Records from a collection:
-.-.-

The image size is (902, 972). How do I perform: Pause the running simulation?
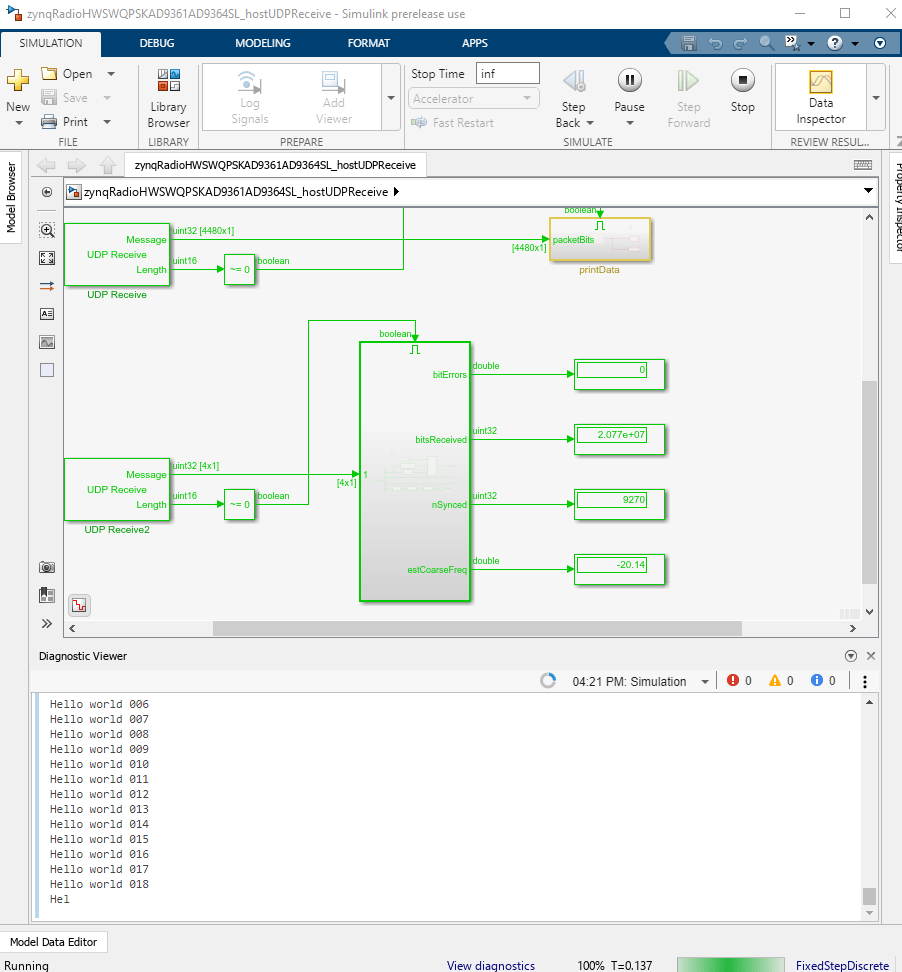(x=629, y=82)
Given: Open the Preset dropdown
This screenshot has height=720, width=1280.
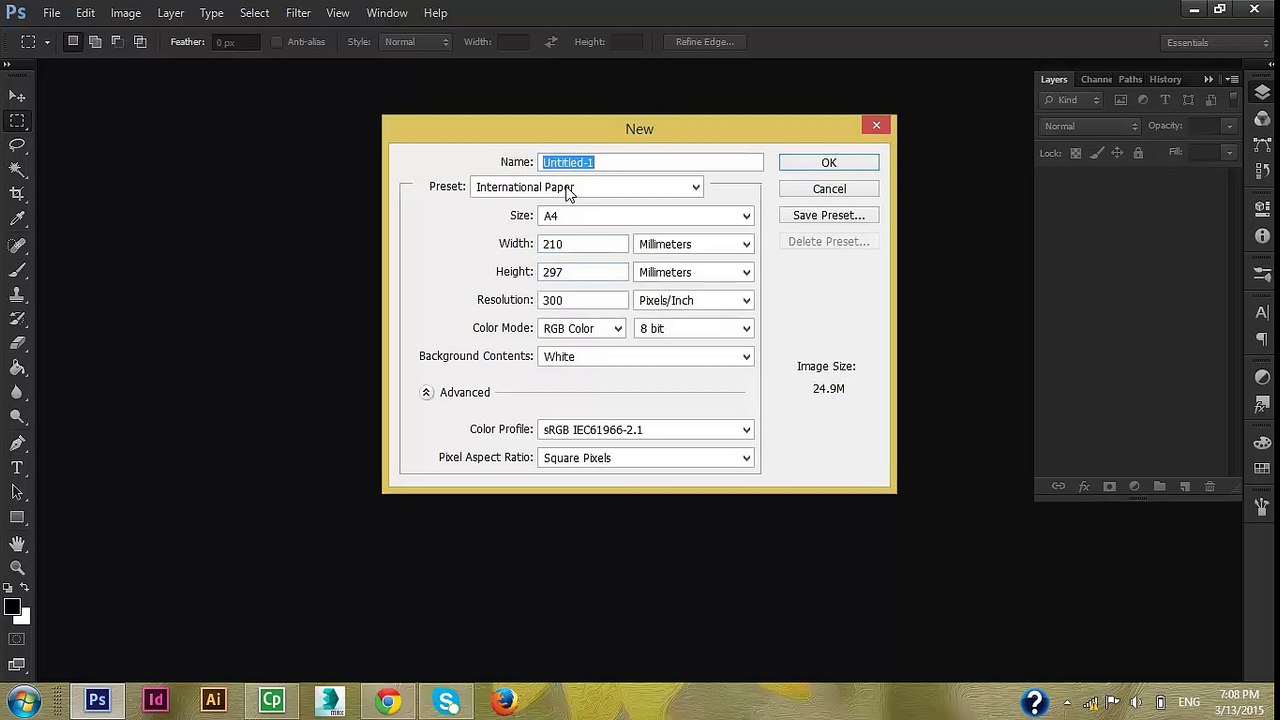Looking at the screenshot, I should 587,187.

-.-.-

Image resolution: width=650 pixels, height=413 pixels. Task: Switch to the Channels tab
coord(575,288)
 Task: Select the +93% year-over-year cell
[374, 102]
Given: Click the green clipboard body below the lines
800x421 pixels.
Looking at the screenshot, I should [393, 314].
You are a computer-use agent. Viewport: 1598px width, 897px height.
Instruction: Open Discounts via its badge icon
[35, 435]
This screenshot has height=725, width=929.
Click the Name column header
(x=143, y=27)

-.-.-

* _Exercise goal_: Copy out the records word for word, starting with the line that contains "Task: Select the +93% year-over-year cell" and going on through the line that contains "(x=143, y=27)".

* _Solved problem_:
 Task: Select the +93% year-over-year cell
[374, 102]
Given: Click the green clipboard body below the lines
800x421 pixels.
Looking at the screenshot, I should [393, 314].
You are a computer-use agent. Viewport: 1598px width, 897px height.
Instruction: Open Discounts via its badge icon
[35, 435]
This screenshot has height=725, width=929.
Click the Name column header
(x=143, y=27)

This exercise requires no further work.